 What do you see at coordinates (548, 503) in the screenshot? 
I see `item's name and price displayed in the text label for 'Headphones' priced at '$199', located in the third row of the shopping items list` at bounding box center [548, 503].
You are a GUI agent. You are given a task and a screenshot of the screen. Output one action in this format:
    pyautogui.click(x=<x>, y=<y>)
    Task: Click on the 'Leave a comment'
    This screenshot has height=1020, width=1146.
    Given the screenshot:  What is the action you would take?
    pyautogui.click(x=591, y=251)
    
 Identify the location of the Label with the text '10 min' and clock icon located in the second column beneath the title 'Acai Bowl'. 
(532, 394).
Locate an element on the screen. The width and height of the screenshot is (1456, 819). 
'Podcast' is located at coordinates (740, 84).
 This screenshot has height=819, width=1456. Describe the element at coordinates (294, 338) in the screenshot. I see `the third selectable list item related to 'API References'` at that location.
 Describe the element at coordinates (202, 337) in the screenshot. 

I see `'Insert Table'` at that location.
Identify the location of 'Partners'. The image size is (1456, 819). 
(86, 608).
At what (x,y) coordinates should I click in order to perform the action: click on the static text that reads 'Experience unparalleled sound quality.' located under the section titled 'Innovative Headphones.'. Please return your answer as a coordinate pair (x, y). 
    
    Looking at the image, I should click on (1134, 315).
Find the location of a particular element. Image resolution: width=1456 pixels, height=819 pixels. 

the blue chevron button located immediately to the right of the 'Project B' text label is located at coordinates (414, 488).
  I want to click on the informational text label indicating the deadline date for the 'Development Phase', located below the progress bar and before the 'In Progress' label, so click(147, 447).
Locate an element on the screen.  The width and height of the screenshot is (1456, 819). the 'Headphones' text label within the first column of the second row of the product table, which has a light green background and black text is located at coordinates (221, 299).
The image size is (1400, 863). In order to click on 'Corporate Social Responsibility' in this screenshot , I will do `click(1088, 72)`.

━━━

### Aim
Could you rewrite the entries, starting at the line that has "Find the location" and ending after the last entry, with "particular" replaced by "specific" and every other word left as it is?

### Full response
Find the location of a specific element. Image resolution: width=1456 pixels, height=819 pixels. 

the blue chevron button located immediately to the right of the 'Project B' text label is located at coordinates (414, 488).
  I want to click on the informational text label indicating the deadline date for the 'Development Phase', located below the progress bar and before the 'In Progress' label, so click(147, 447).
Locate an element on the screen.  The width and height of the screenshot is (1456, 819). the 'Headphones' text label within the first column of the second row of the product table, which has a light green background and black text is located at coordinates (221, 299).
The image size is (1400, 863). In order to click on 'Corporate Social Responsibility' in this screenshot , I will do `click(1088, 72)`.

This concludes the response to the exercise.